=== Section Start ===

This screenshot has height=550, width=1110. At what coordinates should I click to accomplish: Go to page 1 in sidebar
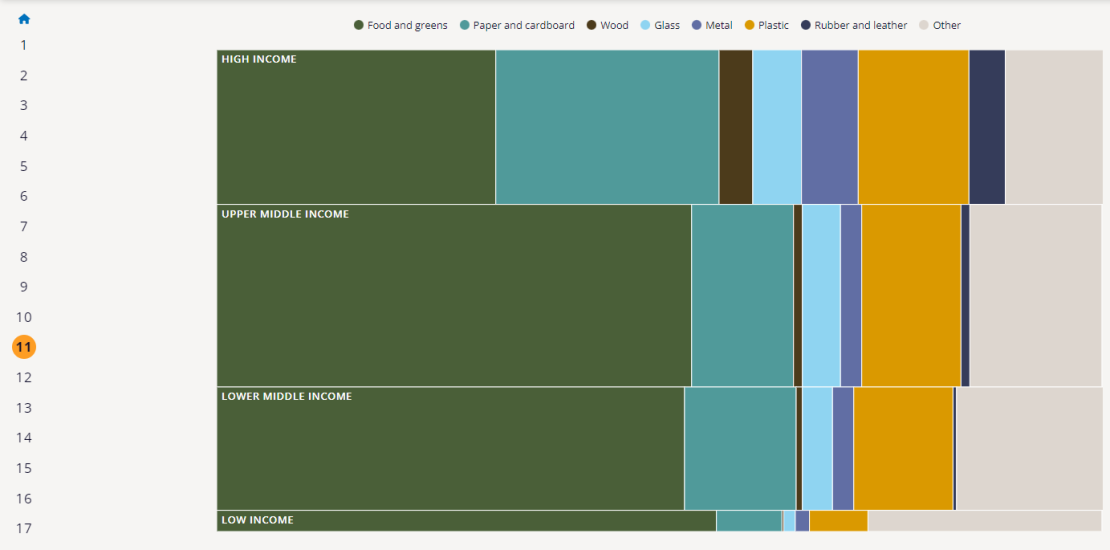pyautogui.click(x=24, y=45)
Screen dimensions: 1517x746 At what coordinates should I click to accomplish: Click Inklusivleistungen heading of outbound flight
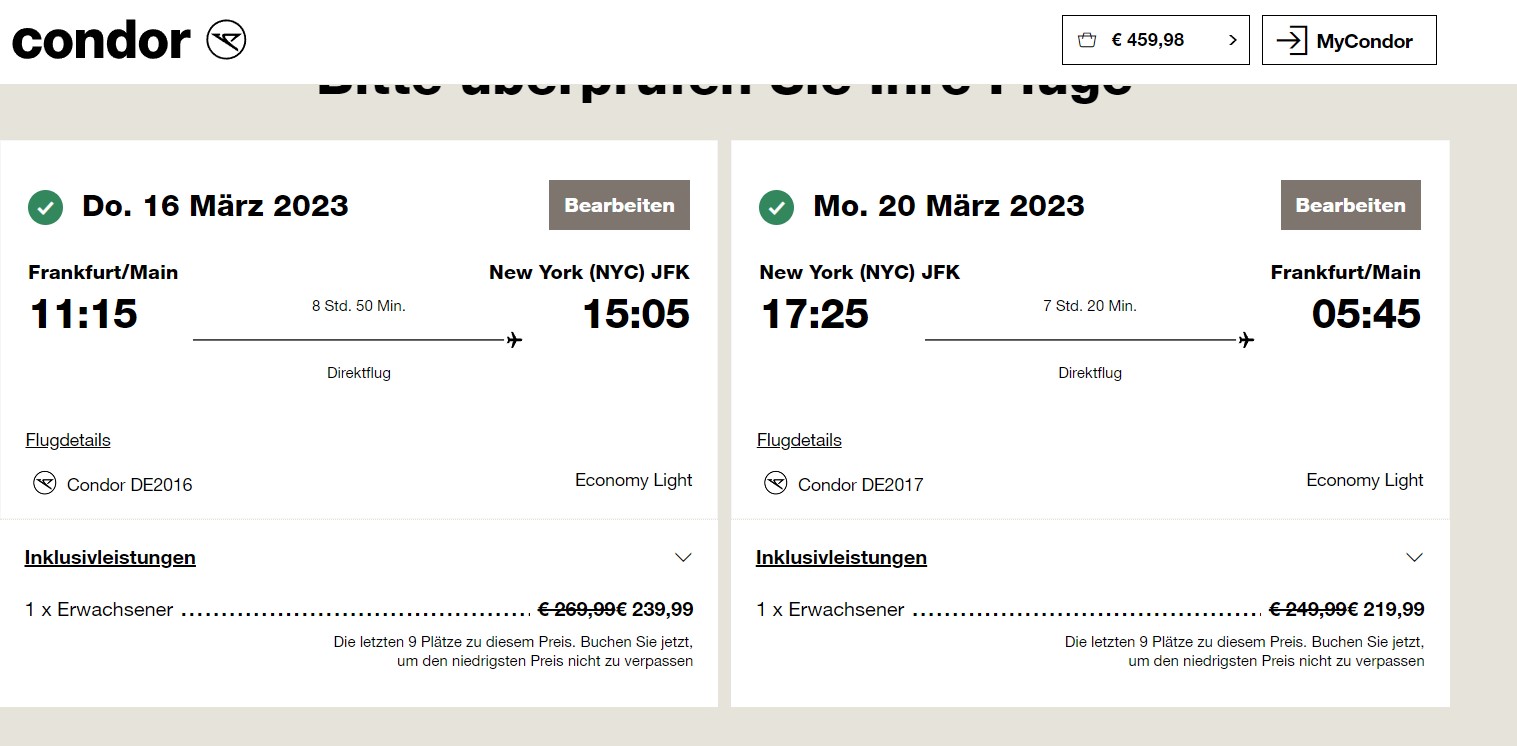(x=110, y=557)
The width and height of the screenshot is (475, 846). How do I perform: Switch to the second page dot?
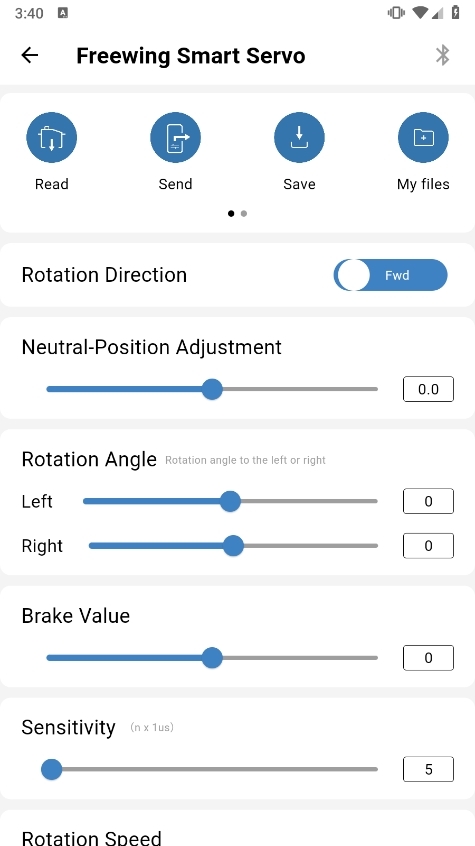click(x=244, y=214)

=== Section End ===

▶ **Task details**: Write out all the entries word for word, but drop the pictures.

▶ **Exercise result**:
This screenshot has height=550, width=1110. At what coordinates should I click to accomplish: Go to page 1 in sidebar
pyautogui.click(x=24, y=45)
Screen dimensions: 1517x746 At what coordinates should I click to accomplish: Click Inklusivleistungen heading of outbound flight
(x=110, y=557)
The width and height of the screenshot is (475, 846). How do I perform: Switch to the second page dot?
click(x=244, y=214)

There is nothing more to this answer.